WHAT THE TASK REQUIRES: From the data below, copy out every line in which the word "Toggle" occurs.

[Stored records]
⟨
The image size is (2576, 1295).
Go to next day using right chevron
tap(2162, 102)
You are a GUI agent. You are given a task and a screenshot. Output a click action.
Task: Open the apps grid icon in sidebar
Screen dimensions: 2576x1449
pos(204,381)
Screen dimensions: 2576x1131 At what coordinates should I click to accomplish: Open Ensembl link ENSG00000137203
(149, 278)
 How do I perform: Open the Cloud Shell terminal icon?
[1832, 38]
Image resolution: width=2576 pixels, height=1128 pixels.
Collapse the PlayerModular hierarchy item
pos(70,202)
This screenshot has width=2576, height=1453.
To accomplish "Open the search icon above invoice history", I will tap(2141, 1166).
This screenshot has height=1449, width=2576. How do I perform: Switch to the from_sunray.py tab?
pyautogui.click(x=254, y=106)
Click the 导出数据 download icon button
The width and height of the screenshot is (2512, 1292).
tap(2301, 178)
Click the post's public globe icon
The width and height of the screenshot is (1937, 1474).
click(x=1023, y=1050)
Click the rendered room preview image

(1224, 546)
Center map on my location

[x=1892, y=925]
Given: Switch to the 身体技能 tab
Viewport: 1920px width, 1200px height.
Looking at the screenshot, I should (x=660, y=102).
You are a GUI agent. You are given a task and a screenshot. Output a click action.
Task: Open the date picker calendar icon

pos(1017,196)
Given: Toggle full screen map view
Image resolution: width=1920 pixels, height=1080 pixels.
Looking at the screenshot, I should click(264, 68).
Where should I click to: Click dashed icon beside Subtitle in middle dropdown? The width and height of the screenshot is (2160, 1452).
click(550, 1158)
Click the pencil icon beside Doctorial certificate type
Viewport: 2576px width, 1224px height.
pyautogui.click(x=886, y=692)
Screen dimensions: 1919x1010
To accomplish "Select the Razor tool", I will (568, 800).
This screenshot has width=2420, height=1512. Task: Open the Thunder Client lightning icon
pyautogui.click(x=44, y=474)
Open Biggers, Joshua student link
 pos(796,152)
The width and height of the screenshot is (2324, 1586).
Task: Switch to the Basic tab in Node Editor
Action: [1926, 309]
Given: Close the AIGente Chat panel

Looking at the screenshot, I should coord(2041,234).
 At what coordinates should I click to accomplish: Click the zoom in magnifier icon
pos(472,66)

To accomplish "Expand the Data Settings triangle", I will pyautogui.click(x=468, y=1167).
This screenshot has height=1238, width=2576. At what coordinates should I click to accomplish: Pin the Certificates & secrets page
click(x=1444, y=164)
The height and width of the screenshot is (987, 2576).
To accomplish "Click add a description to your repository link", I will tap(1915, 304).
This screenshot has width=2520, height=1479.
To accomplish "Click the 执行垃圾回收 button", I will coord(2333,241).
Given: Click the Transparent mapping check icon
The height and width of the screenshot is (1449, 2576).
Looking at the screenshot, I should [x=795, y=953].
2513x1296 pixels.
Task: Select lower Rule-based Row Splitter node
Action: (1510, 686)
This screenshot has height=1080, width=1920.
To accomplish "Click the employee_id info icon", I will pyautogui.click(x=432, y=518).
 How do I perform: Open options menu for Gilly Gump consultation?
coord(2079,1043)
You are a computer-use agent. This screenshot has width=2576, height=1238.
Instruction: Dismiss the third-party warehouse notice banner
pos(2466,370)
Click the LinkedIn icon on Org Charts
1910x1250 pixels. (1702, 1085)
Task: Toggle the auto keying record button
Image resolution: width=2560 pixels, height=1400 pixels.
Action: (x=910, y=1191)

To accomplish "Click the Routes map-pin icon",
⟩
ANSWER SPACE:
Given: Toggle full screen map view
Task: Toggle the auto keying record button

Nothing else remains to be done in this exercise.